Exercise instructions:
Repeat the data exactly, please.

-*-*-

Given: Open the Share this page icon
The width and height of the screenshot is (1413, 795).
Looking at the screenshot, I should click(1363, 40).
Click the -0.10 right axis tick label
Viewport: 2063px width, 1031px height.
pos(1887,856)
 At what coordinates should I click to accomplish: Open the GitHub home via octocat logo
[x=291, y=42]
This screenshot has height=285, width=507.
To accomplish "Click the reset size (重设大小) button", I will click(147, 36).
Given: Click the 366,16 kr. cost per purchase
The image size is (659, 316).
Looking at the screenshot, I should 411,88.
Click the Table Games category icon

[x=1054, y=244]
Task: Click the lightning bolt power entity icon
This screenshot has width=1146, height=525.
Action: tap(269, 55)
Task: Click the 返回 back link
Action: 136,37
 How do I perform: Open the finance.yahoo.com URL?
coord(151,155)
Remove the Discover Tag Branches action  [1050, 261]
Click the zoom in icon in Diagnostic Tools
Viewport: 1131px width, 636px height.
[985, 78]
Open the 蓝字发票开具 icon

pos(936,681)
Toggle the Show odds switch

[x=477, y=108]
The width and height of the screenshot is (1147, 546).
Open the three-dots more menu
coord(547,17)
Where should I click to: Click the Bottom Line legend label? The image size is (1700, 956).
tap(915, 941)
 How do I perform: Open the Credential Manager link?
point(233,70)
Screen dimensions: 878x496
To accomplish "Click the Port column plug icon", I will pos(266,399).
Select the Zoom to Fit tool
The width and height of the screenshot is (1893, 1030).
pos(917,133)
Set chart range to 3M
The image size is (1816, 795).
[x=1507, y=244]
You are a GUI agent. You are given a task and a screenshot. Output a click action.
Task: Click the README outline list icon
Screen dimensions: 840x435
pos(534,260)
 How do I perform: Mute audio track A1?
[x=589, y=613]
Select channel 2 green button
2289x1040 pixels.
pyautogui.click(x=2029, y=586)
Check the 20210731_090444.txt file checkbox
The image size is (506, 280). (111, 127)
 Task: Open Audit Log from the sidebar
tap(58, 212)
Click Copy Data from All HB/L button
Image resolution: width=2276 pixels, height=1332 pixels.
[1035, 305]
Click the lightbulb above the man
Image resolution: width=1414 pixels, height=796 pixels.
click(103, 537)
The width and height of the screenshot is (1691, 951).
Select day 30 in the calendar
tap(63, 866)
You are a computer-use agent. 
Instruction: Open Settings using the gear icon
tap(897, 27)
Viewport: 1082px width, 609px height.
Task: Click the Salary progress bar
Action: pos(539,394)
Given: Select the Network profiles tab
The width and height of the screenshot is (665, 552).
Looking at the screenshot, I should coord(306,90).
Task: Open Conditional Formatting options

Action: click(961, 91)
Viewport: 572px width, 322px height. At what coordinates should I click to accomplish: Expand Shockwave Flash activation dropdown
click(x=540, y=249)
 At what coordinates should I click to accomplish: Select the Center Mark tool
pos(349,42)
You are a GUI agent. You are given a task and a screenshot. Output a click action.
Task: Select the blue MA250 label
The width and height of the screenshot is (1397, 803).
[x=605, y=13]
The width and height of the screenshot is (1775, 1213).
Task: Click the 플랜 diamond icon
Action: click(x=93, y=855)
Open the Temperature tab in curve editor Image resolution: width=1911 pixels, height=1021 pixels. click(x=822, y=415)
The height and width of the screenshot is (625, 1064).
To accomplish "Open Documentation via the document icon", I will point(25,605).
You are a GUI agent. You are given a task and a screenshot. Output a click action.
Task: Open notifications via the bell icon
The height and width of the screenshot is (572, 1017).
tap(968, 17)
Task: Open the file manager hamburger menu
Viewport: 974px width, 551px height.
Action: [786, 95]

-*-*-

Output of the task:
Given: Open the Share this page icon
The width and height of the screenshot is (1413, 795).
Looking at the screenshot, I should click(1363, 40).
Click the -0.10 right axis tick label
Viewport: 2063px width, 1031px height.
pos(1887,856)
 At what coordinates should I click to accomplish: Open the GitHub home via octocat logo
[x=291, y=42]
This screenshot has height=285, width=507.
To accomplish "Click the reset size (重设大小) button", I will click(147, 36).
Given: Click the 366,16 kr. cost per purchase
The image size is (659, 316).
Looking at the screenshot, I should 411,88.
Click the Table Games category icon

[x=1054, y=244]
Task: Click the lightning bolt power entity icon
This screenshot has width=1146, height=525.
Action: tap(269, 55)
Task: Click the 返回 back link
Action: 136,37
 How do I perform: Open the finance.yahoo.com URL?
coord(151,155)
Remove the Discover Tag Branches action  [1050, 261]
Click the zoom in icon in Diagnostic Tools
Viewport: 1131px width, 636px height.
[985, 78]
Open the 蓝字发票开具 icon

pos(936,681)
Toggle the Show odds switch

[x=477, y=108]
The width and height of the screenshot is (1147, 546).
Open the three-dots more menu
coord(547,17)
Where should I click to: Click the Bottom Line legend label? The image size is (1700, 956).
tap(915, 941)
 How do I perform: Open the Credential Manager link?
point(233,70)
Screen dimensions: 878x496
To accomplish "Click the Port column plug icon", I will pos(266,399).
Select the Zoom to Fit tool
The width and height of the screenshot is (1893, 1030).
pos(917,133)
Set chart range to 3M
The image size is (1816, 795).
[x=1507, y=244]
You are a GUI agent. You are given a task and a screenshot. Output a click action.
Task: Click the README outline list icon
Screen dimensions: 840x435
pos(534,260)
 How do I perform: Mute audio track A1?
[x=589, y=613]
Select channel 2 green button
2289x1040 pixels.
pyautogui.click(x=2029, y=586)
Check the 20210731_090444.txt file checkbox
The image size is (506, 280). (111, 127)
 Task: Open Audit Log from the sidebar
tap(58, 212)
Click Copy Data from All HB/L button
Image resolution: width=2276 pixels, height=1332 pixels.
[1035, 305]
Click the lightbulb above the man
Image resolution: width=1414 pixels, height=796 pixels.
click(103, 537)
The width and height of the screenshot is (1691, 951).
Select day 30 in the calendar
tap(63, 866)
You are a computer-use agent. 
Instruction: Open Settings using the gear icon
tap(897, 27)
Viewport: 1082px width, 609px height.
Task: Click the Salary progress bar
Action: pos(539,394)
Given: Select the Network profiles tab
The width and height of the screenshot is (665, 552).
Looking at the screenshot, I should coord(306,90).
Task: Open Conditional Formatting options

Action: click(961, 91)
Viewport: 572px width, 322px height. At what coordinates should I click to accomplish: Expand Shockwave Flash activation dropdown
click(x=540, y=249)
 At what coordinates should I click to accomplish: Select the Center Mark tool
pos(349,42)
You are a GUI agent. You are given a task and a screenshot. Output a click action.
Task: Select the blue MA250 label
The width and height of the screenshot is (1397, 803).
[x=605, y=13]
The width and height of the screenshot is (1775, 1213).
Task: Click the 플랜 diamond icon
Action: click(x=93, y=855)
Open the Temperature tab in curve editor Image resolution: width=1911 pixels, height=1021 pixels. click(x=822, y=415)
The height and width of the screenshot is (625, 1064).
To accomplish "Open Documentation via the document icon", I will point(25,605).
You are a GUI agent. You are given a task and a screenshot. Output a click action.
Task: Open notifications via the bell icon
The height and width of the screenshot is (572, 1017).
tap(968, 17)
Task: Open the file manager hamburger menu
Viewport: 974px width, 551px height.
Action: [786, 95]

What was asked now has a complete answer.